The story, what there is of it, starts on Skull Island. Yep, that Skull Island apparently: in a curious bit of career foreshadowing, Jackson's first visit to the home of King Kong can be found in the opening scene of Dead Alive. There we watch as a New Zealand zoo official eludes a tribe of not so PC-natives in an effort to deliver his captured Sumatran Rat Monkey to a zoo in kiwi-land. The less-than-great white hunter doesn't quite make it, but the rat monkey, and effectively nasty bit of stop action animation, does. (To bring things full circle, a crate labeled "Sumatran Rat Monkey" appears on boat in Jackson's Kong remake.)

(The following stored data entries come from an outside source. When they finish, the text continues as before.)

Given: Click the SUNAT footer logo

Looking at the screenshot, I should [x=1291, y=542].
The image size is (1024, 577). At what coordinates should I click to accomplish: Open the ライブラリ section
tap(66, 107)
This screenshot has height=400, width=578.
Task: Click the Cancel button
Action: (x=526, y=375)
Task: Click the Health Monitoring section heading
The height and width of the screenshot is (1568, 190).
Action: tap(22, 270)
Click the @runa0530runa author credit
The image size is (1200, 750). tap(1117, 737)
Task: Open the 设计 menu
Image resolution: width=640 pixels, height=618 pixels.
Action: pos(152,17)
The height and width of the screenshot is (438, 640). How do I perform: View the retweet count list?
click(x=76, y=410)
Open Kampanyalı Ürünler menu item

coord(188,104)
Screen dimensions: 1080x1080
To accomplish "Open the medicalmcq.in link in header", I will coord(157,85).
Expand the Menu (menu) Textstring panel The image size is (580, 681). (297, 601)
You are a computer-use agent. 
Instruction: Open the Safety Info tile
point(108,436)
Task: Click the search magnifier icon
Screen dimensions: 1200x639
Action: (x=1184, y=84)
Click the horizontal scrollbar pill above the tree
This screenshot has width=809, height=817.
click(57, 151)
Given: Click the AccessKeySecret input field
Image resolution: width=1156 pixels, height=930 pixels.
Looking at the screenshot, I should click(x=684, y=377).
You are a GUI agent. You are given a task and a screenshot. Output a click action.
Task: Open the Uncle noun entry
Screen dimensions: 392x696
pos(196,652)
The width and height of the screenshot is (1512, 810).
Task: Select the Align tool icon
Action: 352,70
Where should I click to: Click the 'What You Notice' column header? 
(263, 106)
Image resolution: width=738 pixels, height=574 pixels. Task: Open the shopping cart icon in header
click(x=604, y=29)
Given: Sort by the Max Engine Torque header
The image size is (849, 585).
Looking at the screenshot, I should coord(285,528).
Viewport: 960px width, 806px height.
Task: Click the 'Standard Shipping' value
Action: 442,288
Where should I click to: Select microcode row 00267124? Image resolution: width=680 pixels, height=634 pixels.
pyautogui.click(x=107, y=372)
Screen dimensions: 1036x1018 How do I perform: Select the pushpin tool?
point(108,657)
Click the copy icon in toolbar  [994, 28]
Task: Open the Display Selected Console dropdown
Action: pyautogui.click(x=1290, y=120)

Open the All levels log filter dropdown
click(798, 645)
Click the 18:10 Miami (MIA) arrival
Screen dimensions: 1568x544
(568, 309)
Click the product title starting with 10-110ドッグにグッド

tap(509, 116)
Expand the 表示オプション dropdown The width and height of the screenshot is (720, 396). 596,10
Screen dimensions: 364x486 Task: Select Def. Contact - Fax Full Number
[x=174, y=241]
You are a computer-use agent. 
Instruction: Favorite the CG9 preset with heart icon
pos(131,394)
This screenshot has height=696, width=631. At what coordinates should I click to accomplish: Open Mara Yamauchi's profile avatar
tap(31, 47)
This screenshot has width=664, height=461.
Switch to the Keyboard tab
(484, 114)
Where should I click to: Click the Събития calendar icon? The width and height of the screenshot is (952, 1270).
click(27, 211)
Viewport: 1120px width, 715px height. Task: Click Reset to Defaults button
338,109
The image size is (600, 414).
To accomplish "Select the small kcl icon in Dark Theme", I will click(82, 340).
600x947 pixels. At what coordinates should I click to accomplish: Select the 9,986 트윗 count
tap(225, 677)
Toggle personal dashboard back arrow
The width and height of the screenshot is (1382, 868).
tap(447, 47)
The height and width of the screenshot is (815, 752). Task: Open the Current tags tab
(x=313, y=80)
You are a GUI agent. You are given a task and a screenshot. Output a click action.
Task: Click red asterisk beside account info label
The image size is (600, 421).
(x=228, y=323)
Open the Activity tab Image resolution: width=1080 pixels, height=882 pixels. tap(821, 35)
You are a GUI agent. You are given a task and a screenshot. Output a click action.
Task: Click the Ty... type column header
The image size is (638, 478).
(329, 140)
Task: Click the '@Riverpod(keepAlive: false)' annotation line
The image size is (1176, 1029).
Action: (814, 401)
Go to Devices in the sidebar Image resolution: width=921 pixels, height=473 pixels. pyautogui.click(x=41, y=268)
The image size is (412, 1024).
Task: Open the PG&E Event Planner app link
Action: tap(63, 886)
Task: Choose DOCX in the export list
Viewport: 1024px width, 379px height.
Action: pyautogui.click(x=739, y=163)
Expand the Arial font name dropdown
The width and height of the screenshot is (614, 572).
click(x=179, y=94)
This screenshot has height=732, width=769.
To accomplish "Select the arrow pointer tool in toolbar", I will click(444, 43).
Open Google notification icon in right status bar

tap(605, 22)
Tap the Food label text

Our hero, Lionel, a goofy dweebish sort who suffers under the oppressive tyranny of his particularly unpleasant mother, starts the film by developing an awkward romance with a local shopgirl. His mother, in an effort to nip her boys amorous adventures in the bud, follows him and his lady love to the zoo. There, she's bitten by the rat monkey. This is bad news as the rat monkey has some sort of zombie-making sepsis going on. The beast's bite slowly turns Lionel's mom into an undead creature that craves the taste of human flesh (and, occasionally, porridge). A dutiful son, Lionel tries to keep his mother and her people chomping tendencies under wraps. This puts a terrible cramp on his romancin' and, ultimately, fails to prevent the spread of undead-ism.
Things go from bad to worse, reaching the aforementioned blood-soaked climax wherein Lionel and his babe are caught in a house full of zombies and must battle it out with the shuffling horde using things like lawn mowers (a source of a good portion of the 300 some liters of fake blood used). Jackson's zombies aren't slouches in the undead department. They take absurd amounts of abuse and just keep coming. At one point, Lionel is menaced by the animated innards of a zombie that, despite falling out of their body casing, still pursue our hero. In this flick, the only way to stop a zombie is to thoroughly pulp it – which our hero does with much gusto in a final fight scene that last a good half hour or so.
Many reviews of Dead Alive mention is as a "disturbing film." This, I think, gives the wrong impression. This film might upset your stomach, but that's about as far as it aspires to go. Sure this flick pushed boundaries, but they are simply boundaries of taste rather than ethical or aesthetic boundaries. It's a gross-out comedy that uses zombies and blood instead of potty jokes (well, as well as potty jokes, let's say). It has more in common with flicks like Army of Darkness - though it is considerably more gory than that film – than it does with endurance test flicks that leave you feeling hollowed out. The real question here isn't whether or not you'll be shaken and disturbed by the flick as whether or not you'll find it nauseating and pointless. Dead Alive is a very specific kind of joke and, if that humor isn't your speed, then the whole thing will just seem like a clumpy meaty mess that goes nowhere fast. I enjoyed the flick, but even I started to glaze over near the end there when the gore-gags were coming so fast and furious that the cumulative effect was more numbing and boring than distressing or exhilarating. Still, the movie isn't overly long. Jackson knows he's pushed the limits of his audience's humor and wraps things up neatly and quickly before it all gets stupid of tedious.
So, how do you know if Jackson's pic is right for you? There's one scene in the flick in which a young woman's head splits open and out of her ruined cranium crawls a zombie baby. It had tunneled up through her and emerged at her face. Having read that description, pick the option that most describes your reaction:
A) "Yeah, I could see that being done in a funny sort of way."
B) "I just threw up in my mouth a little."
If you answered "A," then queue this sick little puppy. You're in for a treat.